Even in early 2026, the tempo has not slowed: rights groups reported that over 1,100 people were abducted in just three months, underscoring how routine mass kidnapping has become.

High-profile mass abductions and ransom patterns

1. The Kuriga school abduction (March 2024)

In Kuriga, more than 200 schoolchildren were seized in a daylight raid on a government school. Gunmen on motorcycles stormed an assembly ground and kidnapped pupils, marching them into the forest.

While authorities later announced the release of the students, officials were notably silent on whether ransom was paid – a recurring pattern in abduction cases, where negotiations are opaque and often unofficial.

2. Kidnappings spread to the capital region (2023–2024)
Early in Tinubu’s presidency, abductions surged around Abuja and its outskirts. Residents fled vulnerable communities as kidnappers targeted homes and highways, often demanding payment from families within days.

These incidents signaled a shift: kidnapping was no longer confined to remote rural zones but had crept into the nation’s political heart.

3. The Kebbi schoolgirls kidnapping (November 2025)
Gunmen attacked a boarding school in Kebbi State, killing a vice principal and abducting 25 girls from their dormitories.
As in many similar cases, releases were eventually secured, but the absence of transparency around negotiations fueled widespread belief that ransom payments – whether by families or intermediaries – played a decisive role.

4. The Papiri / St. Mary’s mass abduction (November 2025)
One of the most shocking incidents occurred in Papiri village, where over 300 students and teachers were taken in a single brazen act.

Survivors described dozens of gunmen overwhelming local defenses. Some students escaped, but hundreds remained in captivity for weeks. It was noted that such large-scale kidnappings are typically designed to maximize ransom leverage – turning entire communities into negotiating parties.

5. Nationwide wave of coordinated abductions (late 2025)
By late 2025, multiple incidents overlapped:
• Over 300 people abducted from one school in Niger State
• 25 girls kidnapped in Kebbi
• Additional smaller-scale abductions in Kwara and elsewhere

In total, more than 365 people were seized across schools and a church within days, highlighting the synchronized nature of attacks.

6. Continued attacks into 2026
The pattern has persisted into 2026. In Benue State, gunmen recently attacked a passenger bus and abducted passengers, including students traveling for exams – another reminder that highways remain prime hunting grounds for kidnappers seeking quick ransom deals.
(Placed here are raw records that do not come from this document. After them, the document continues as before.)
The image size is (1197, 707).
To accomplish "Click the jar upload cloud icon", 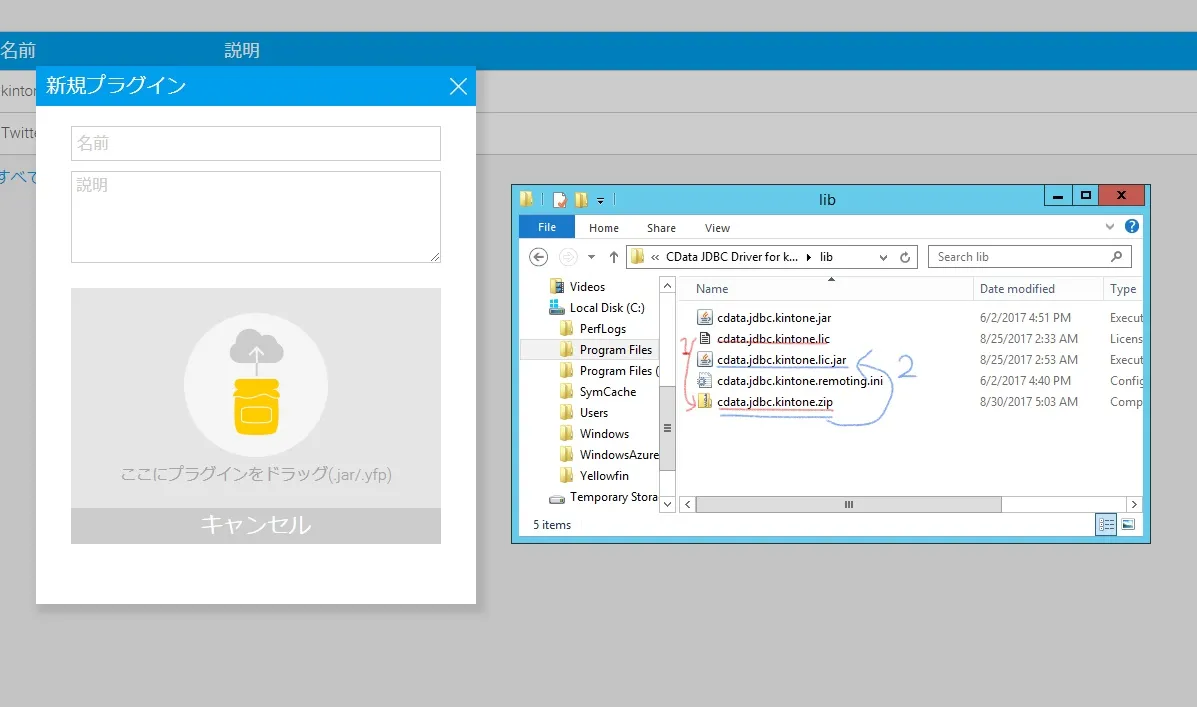I will pyautogui.click(x=256, y=384).
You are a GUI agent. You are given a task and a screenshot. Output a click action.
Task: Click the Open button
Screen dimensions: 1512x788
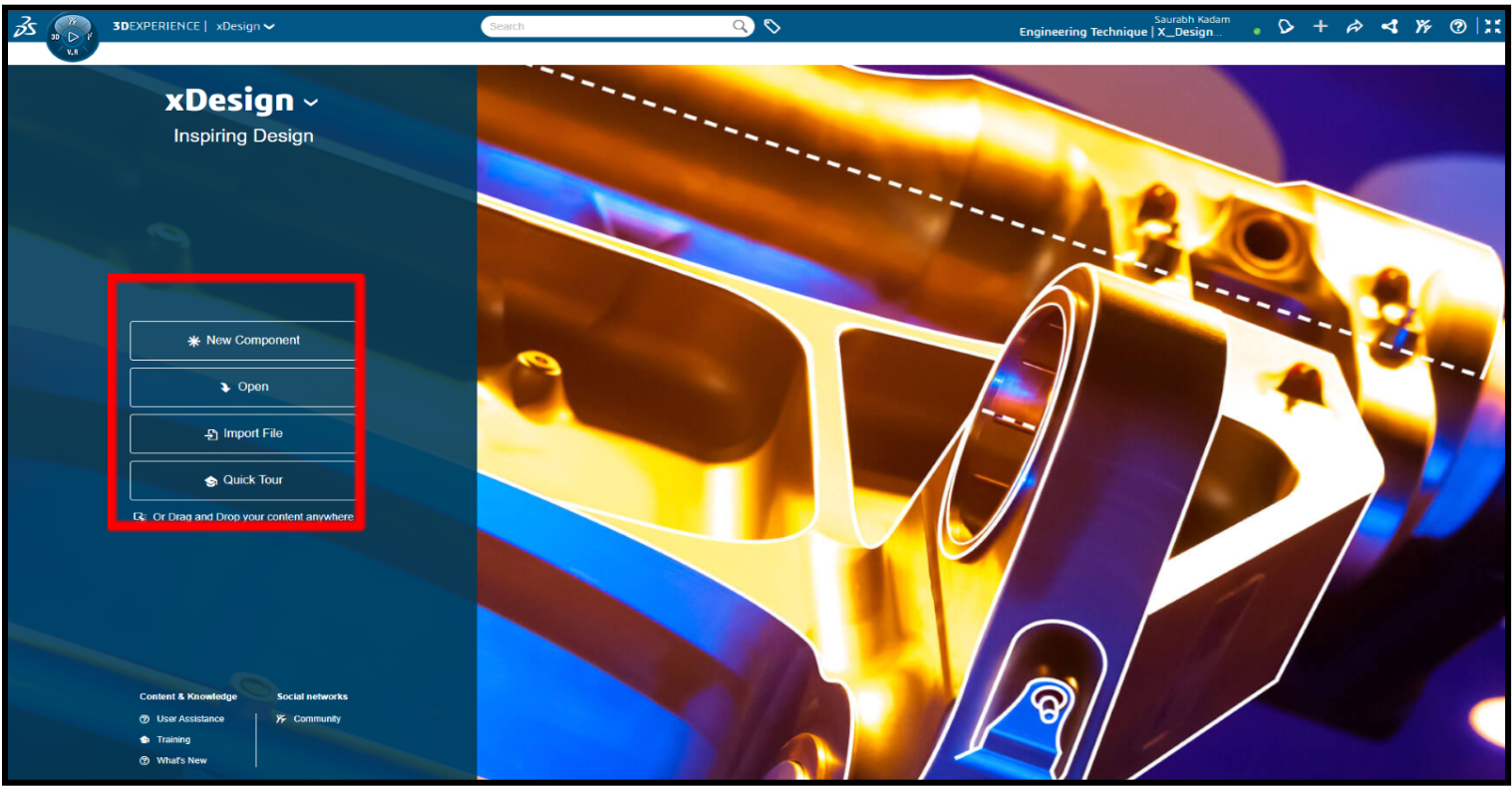click(243, 388)
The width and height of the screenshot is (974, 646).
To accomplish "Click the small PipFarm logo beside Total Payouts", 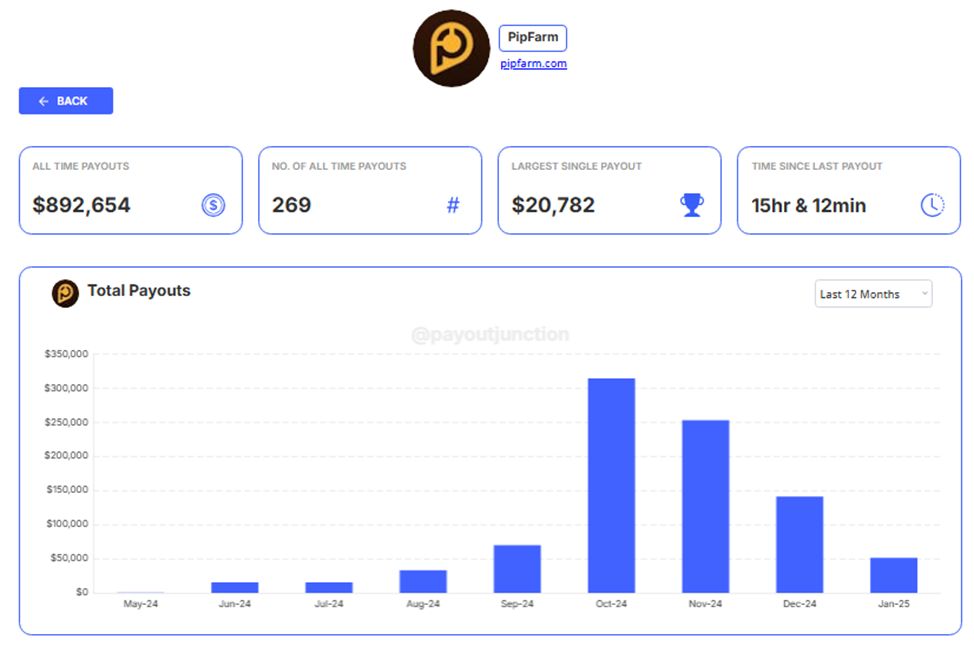I will 65,293.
Anatomy of the ransom economy

Across these cases, several consistent features emerge:
• Rapid contact: Kidnappers often call families within 24–72 hours using victims’ phones.
• Escalating demands: Initial ransom figures may be reduced after negotiation, but opening demands can run into hundreds of millions – or even billions – of naira.
• Decentralized payments: Ransoms are frequently raised by extended families, communities, or religious groups.
• Official silence: Authorities rarely confirm whether ransom is paid, though watchers say it is common.
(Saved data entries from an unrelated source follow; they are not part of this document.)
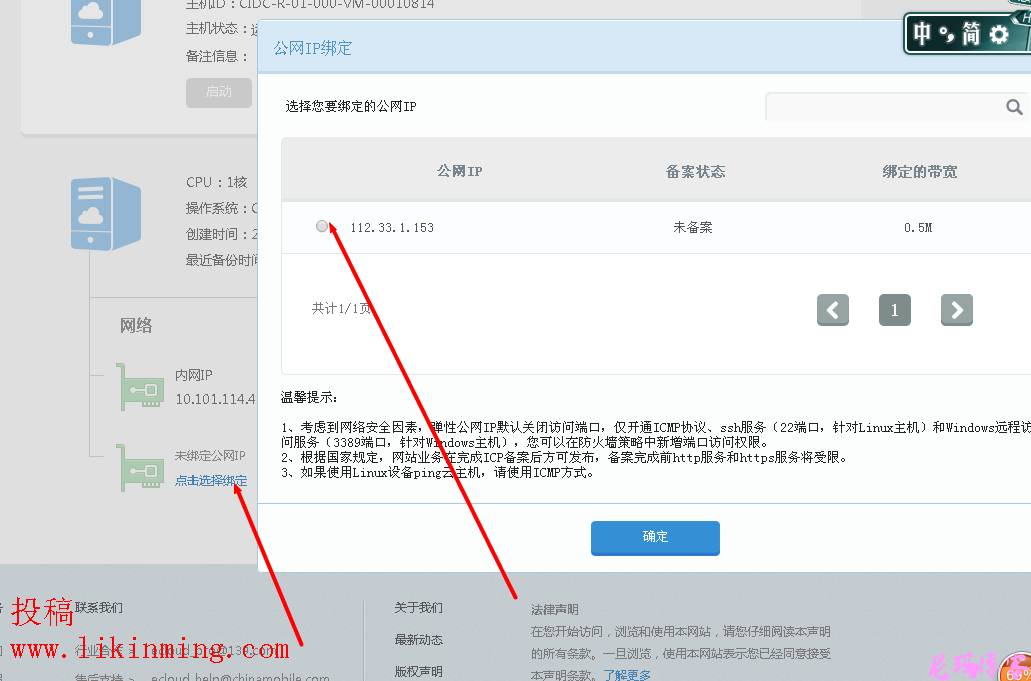This screenshot has height=681, width=1031.
Task: Click the search magnifier icon in the dialog
Action: 1015,106
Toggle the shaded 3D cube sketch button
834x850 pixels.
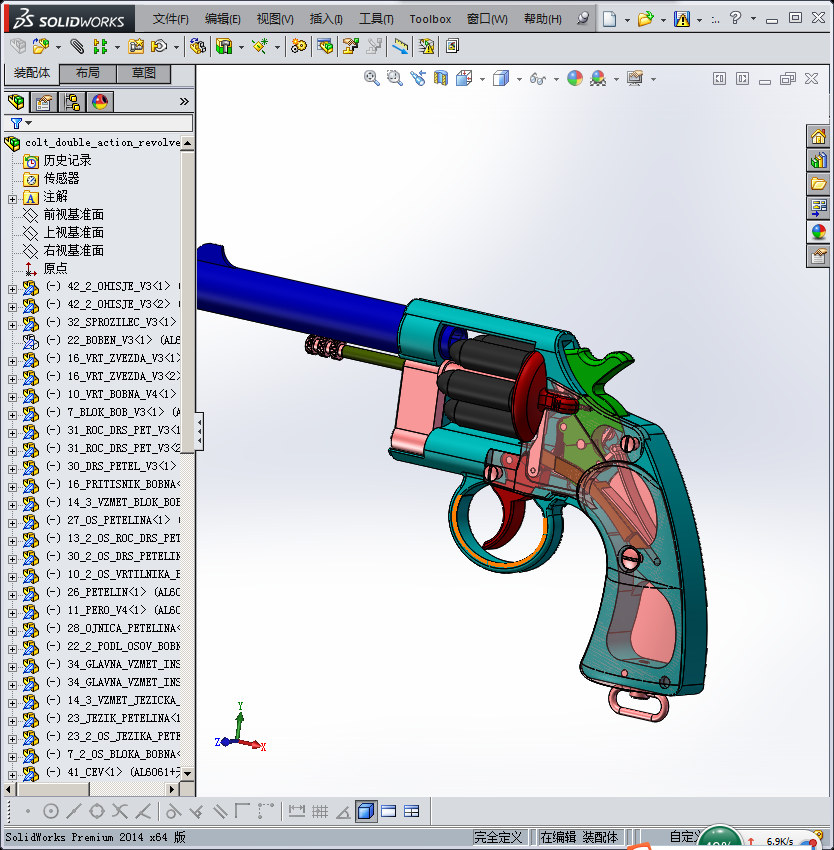366,811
This has effectively turned kidnapping into a structured underground industry, described as one of the fastest-growing criminal enterprises in the country.

Security experts link the surge to a convergence of factors:
• Expansion of armed bandit groups across the northwest and north-central regions
• Weak rural security presence
• Blurred lines between ideological insurgents and profit-driven criminal gangs
The result is a landscape where schools, churches, highways, and even urban fringes have become vulnerable targets.

Three years into Tinubu’s presidency, the evidence suggests not a series of isolated cases, but a systemic crisis. Mass abductions – once shocking – have become recurrent, almost predictable.

Ransom demands, whether disclosed or hidden, remain the central thread binding these incidents together: from schoolchildren in Kaduna to commuters in Benue, the calculus is the same – capture, threaten, negotiate, collect.

And as the case in Arikon now illustrates, the scale of those demands is growing ever more audacious, raising a troubling question: not just how many are taken – but how much a life is now worth in Nigeria’s expanding kidnap economy.